Dissenters from the coalition partner, Independent Greeks (ANEL), said their opposition to the bill, which aims to grant Greeks the right to decide their own gender identity, stems from the fact that this right will also be given to people as young as 15.
And with New Democracy announcing it will vote against and Democratic Alignment on the verge of jumping ship as well, the government appeared to be on the ropes.
To make matters worse for ruling SYRIZA, five of its lawmakers also raised objections to the bill despite meeting earlier in the day with Justice Minister Stavros Kontonis in a bid to bridge the gap.
Prime Minister Alexis Tsipras also addressed the debate on Monday as he tried to get the five on board, but, apparently, to no avail.
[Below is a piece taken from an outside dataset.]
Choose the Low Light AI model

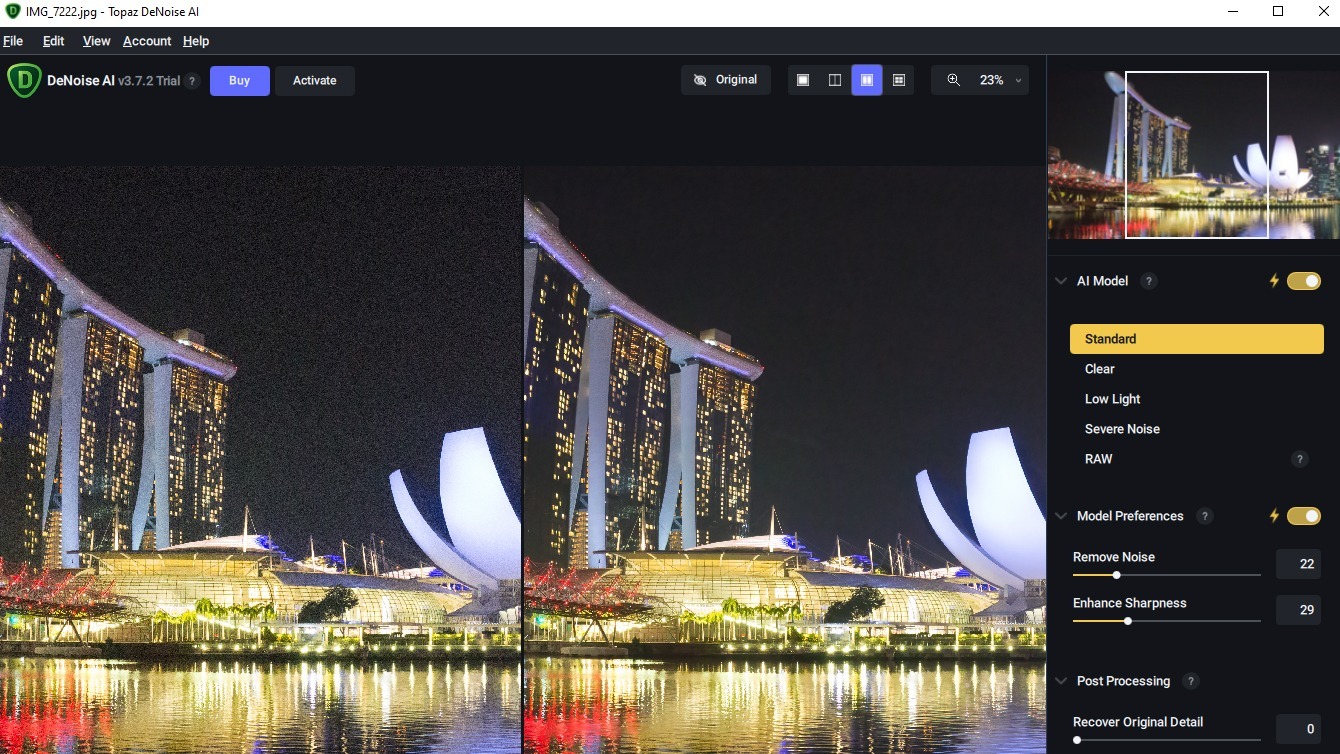[1112, 399]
Furthermore, ANEL MP Dimitris Kammenos, who was earlier this year elected deputy parliamentary speaker, expressed his opposition to the bill. He argued it would also pave the way for child adoptions by same-sex couples.
The decision by New Democracy – which submitted its own legislative proposal on Monday – not to vote for the bill was announced during the Parliament debate by lawmaker Nikos Panayiotopoulos. He said the party clearly understands the need to reform legislation on matters of gender identity, but said this must not be done in a “superficial” and haphazard way.
“You have legislated erroneously and we are obliged to vote against,” he said, adding that the government’s bill could damage the country’s social fabric.
The government’s legislative proposal, he said, creates new issues and is not orientated towards safeguarding the rights of transgender people.
Furthermore, the conservatives have repeatedly stated that they will not vote for legislation that is not backed by both parties of the coalition.
New Democracy’s proposal – among other differences with the SYRIZA bill – sets the minimum age to change gender identity at 18.
Given the scale of these objections, Tuesday’s vote is set to be a cliffhanger as ruling SYRIZA and centrist To Potami, which has said it will vote for the bill, can, in theory, muster 150 votes in the 300-seat Parliament.
Meanwhile, Foreign Minister Nikos Kotzias extended a personal invitation to Archbishop Ieronymos on Monday to attend the International Conference on Religious and Cultural Pluralism, which will be held again this year in Athens on October 29 and 30.
Kotzias told reporters that the meeting did not concern the bill in question. The Greek Orthodox Church is opposed to the proposed bill, saying it “defies customs and common sense.”